The 7 Insidious Risks of Custom Scripting
Uncover the serious business risks that intensify over time when you rely on custom scripting.
Today’s IT environments are growing ever more complex and intertwined. To keep pace, IT departments frequently rely on homegrown, custom automation scripts that have been built over time by different people using different tools. The challenge is that this hodge-podge of commands, scripts, and tools often put mission-critical operations at risk.
To mitigate this risk and help scale the benefits of automation, leading organizations are turning to modern-day automation and orchestration software. According to Gartner, by the end of 2024, 80% of organizations will have embraced a very different model for the delivery of workload automation to support the needs of the business for years to come.
The top seven business risks of custom scripting
Here are the top seven business risks that custom scripting aggravates for many organizations:
- Poor interoperability: Homegrown scripts often face interoperability hurdles. Because they are typically written by different coders, on different systems, and over long periods of time, custom scripts don’t typically communicate well with each other. This can cause a host of issues from inefficient processes to redundant workflows to (potentially) catastrophic errors. As environments become more complex, a single point of control is best.
- Inadequate reporting and compliance: Homegrown scripts rarely have adequate auditing and reporting capabilities, making it difficult to track what files are being transferred in and out with timestamps and log details that are required for compliance.
Without an efficient and reliable way to continuously monitor all processes, automatically record history and audit logs, and provide advanced reporting upon request to auditors and regulators, it’s much more difficult and time consuming to maintain compliance with regulations. - Brain drain: Another downside with homegrown scripts is that they are often created by a single coder. This increases the risk of institutional knowledge loss when IT staff leave the company, a reality that has accelerated recently with the Great Resignation and ongoing tech talent shortage. Given that script structures vary significantly from one developer to the next, the knowledge walks out the door when the developer of a script departs. This leaves the remaining staff with the unenviable task of trying to read, understand, and support the scripts.
- Errors create security concerns: When compared with leading workload automation solutions, homegrown scripts are far less reliable and highly prone to human errors and security issues. Because custom scripts are built ad hoc over time—often by different users with their own personal tools of choice—errors within the code and potential security vulnerabilities often go unnoticed. That is, until a task is executed, and the entire workflow fails, or the security vulnerability is exploited—impacting customers and potentially putting the company at greater financial risk.

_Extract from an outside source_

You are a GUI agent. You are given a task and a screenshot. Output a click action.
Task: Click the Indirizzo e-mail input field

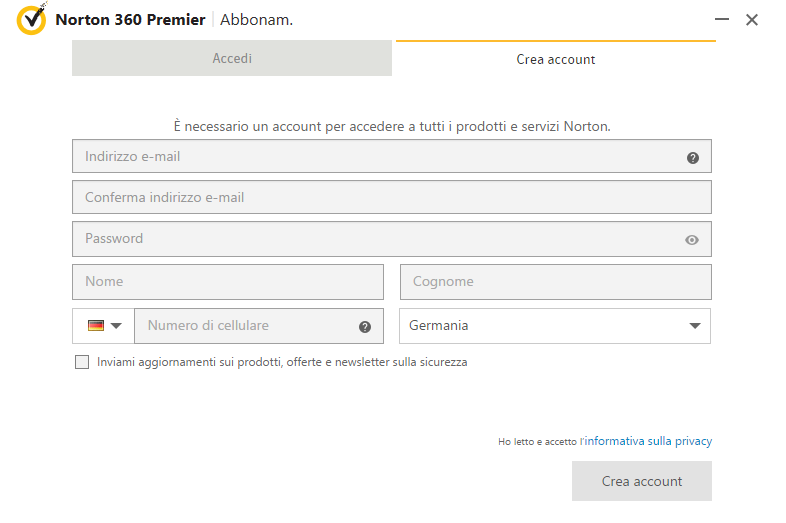coord(392,156)
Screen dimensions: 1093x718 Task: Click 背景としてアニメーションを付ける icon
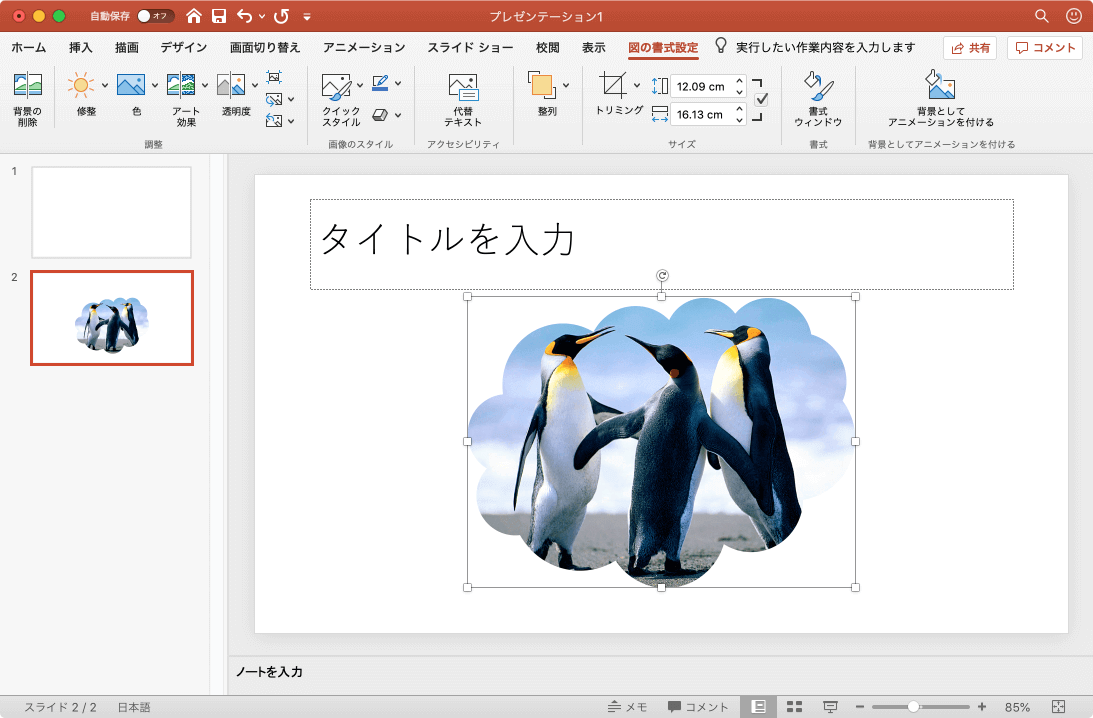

Once an issue occurs, diagnosing and fixing it is also more difficult with homegrown scripts, given they are built independently over time by different people using different tools. Due to the complexity this creates, diagnosing the root cause of an issue can be nearly impossible and very time consuming, further prolonging the negative impact on customers. - More human effort required: While homegrown scripting doesn’t carry a hard cost like a commercially available workload automation solution, it demands the allocation of dedicated internal resources to create, test, and update scripts over time.

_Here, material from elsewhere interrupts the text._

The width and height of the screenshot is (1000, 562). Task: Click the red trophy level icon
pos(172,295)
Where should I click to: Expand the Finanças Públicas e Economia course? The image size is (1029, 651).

An InformationWeek study found that 45% of the participating organizations' IT teams spend more than 5 hours per week writing scripts to handle workflows and automation. That equates to roughly six and a half weeks each year devoted solely to writing new automation scripts. Add to that the staff time required to effectively test and verify that scripts work properly, and ongoing editing to ensure they remain up to date as IT environments evolve, and the direct costs of homegrown scripts balloon significantly.

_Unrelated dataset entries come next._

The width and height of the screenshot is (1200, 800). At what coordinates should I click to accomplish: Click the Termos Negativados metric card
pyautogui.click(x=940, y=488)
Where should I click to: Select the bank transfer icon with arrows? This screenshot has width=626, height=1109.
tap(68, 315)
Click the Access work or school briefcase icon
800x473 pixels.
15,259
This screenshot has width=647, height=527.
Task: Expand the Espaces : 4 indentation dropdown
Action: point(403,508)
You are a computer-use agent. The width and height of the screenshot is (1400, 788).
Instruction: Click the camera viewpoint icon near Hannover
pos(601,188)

Once you factor in the opportunity cost of pulling IT staff away from core day-to-day operations and strategic initiatives that add more value to the business, the true expense of homegrown scripts can easily exceed the price of a more powerful and scalable workload automation solution. - No one to call: Custom automation scripts fail, and when they do, it can wreak havoc on operations. Unfortunately, homegrown scripts that are created by a single person are reliant on that specific person’s knowledge. And if that individual is no longer available, there is no support hotline to call to fix the issue. The result? An increased chance of errors, downtime, and lost revenue, not to mention potential direct customer impacts.
- Managing inevitable change: IT environments are in constant flux with continuous updates, new releases, and integrations to new vendors and solutions. Ideally, automation solutions can keep up with these changes and should be flexible enough to absorb the inevitable and continuous evolution of your operations. Homegrown scripts, by their nature, are fragile rather than agile and typically will break before adjusting to evolving business needs.
It's time to flip the script
Custom scripts can leave a business vulnerable to many risks that modern-day workload automation and orchestration solutions eliminate.
Workload automation software provides a single point of control across today’s complex IT environments, while offering unlimited scalability to meet the increasing workloads of growing organizations, enabling them to accelerate their digital transformation to keep pace with evolving customer expectations.
Leading workload automation tools have built-in error handling that can correct failures automatically or provide an alert, so the issue can be addressed proactively. In addition, these solutions are supported by automation and industry-specific experts who are deeply familiar with the tool and can quickly assess and fix issues, minimizing the impact on customers.
Through a modern workload automation and orchestration platform, organizations can virtually eliminate human error, reducing operational downtime and empowering IT staff to spend their time focused on other important tasks.